I realized then that maybe different fears exist to let all of us be heroes at one time or another. My husband is my hero whenever a live mouse or a dead animal is involved. (Bonus points to him if it’s a dead mouse he bravely disposes of.) Perhaps that’s why he moved us here, so that after a year of living apart I’d have plenty of reasons to rush into his arms and ask him to be my hero because there may have been another mouse . . .

Which now has may thinking that maybe romance is also a weird and random thing.

     When Perrin came home for dinner the tiny cat was still there. It hobbled up to him and began to climb his trousers.
     “Get it off!” he yelled, shaking his leg.
     Mahrree extracted the kitten from his knee. “Honestly. How can a grown man be so afraid of a tiny kitten?”
     “Afraid? That’s what you think I am? Afraid!”
     “Yes! Give me another reason why you run in terror from it.”
      “I don’t run.”
      “Well, you shout!”
      “That’s ridiculous!”
      “You’re shouting now!”
      “So are you! Give it to me.”
       Mahrree clutched the kitten to her chest. “What will you do?”
      “Prove you wrong,” he beckoned. “Hand it over.”
      “Don’t hurt it!”
      “I won’t hurt it. Just hand it over.”
      Reluctantly, Mahrree gave him the kitten. Perrin held it up to his face. It mewed in a manner that sounded like a whimper of fear.
      Perrin stared into its tiny eyes.
      It stared back, then looked down at the height at which it was dangling. It flailed in fright, so Perrin cradled it in his other hand, and the thing began to purr.
      “Why does it do that?” he asked, bewildered.
       Mahrree’s mouth twitched. “Because it likes you. I can’t imagine why, but it does.”
       He evaluated the creature.
       It didn’t resemble a Thorne—captain or general—in any way. It was just a tiny, helpless animal. With needle-like claws. And it made annoying sounds, although quietly.
       Still, those claws were unreasonably sharp, snagging the wool on his uniform.
       Still yet again, it was just a baby.
       “Hm,” he said eventually. “Fine. It can stay.”

~Book 4, The Falcon in the Barn, Forest at the Edge series

5 thoughts on “Dungeons, spiders, and kittens–what terrifies you?

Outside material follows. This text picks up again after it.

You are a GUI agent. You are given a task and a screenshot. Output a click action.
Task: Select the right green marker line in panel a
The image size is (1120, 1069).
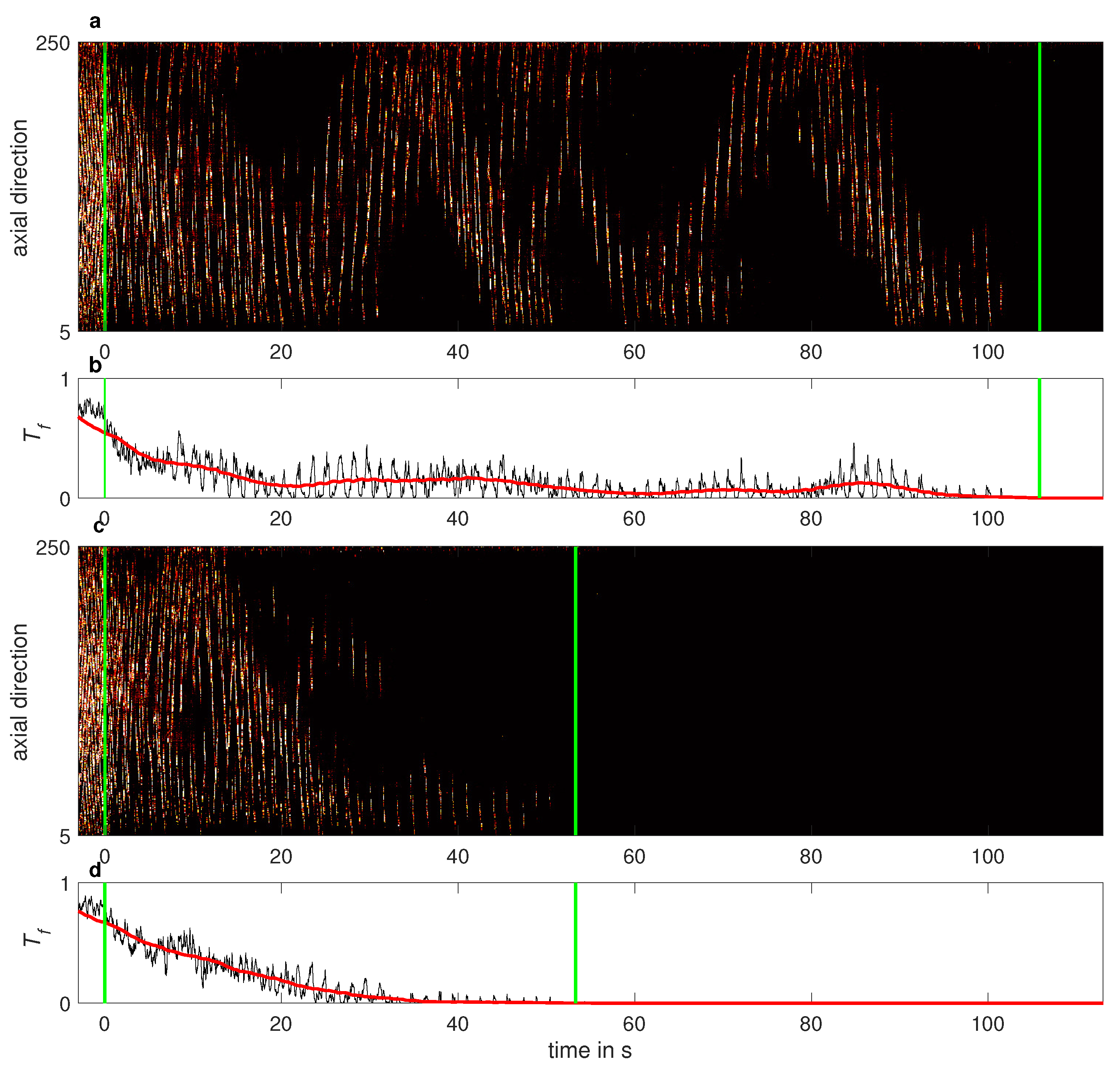point(1041,188)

  1. You make me laugh and cry in the same blog, lol. I’ve never commented on blogs before (more firsts), but I just have to let you know that you are an amazing woman and writer and I wish I knew you in person. I’d love to be your neighbor, lol. Oh, the fun we introverts would have enjoying the silence! You are a blessing to so many of us. Thank you for sharing your life, brave lady!

    Like

    • Thanks so much for commenting! You’ve seen those memes about introverts parties, right? Planning it, then “forgetting” to invite people, or feeling that three friends attending constitutes Armageddon, or a party is two people sitting in the same room, reading different books? Let’s get together and have one of those!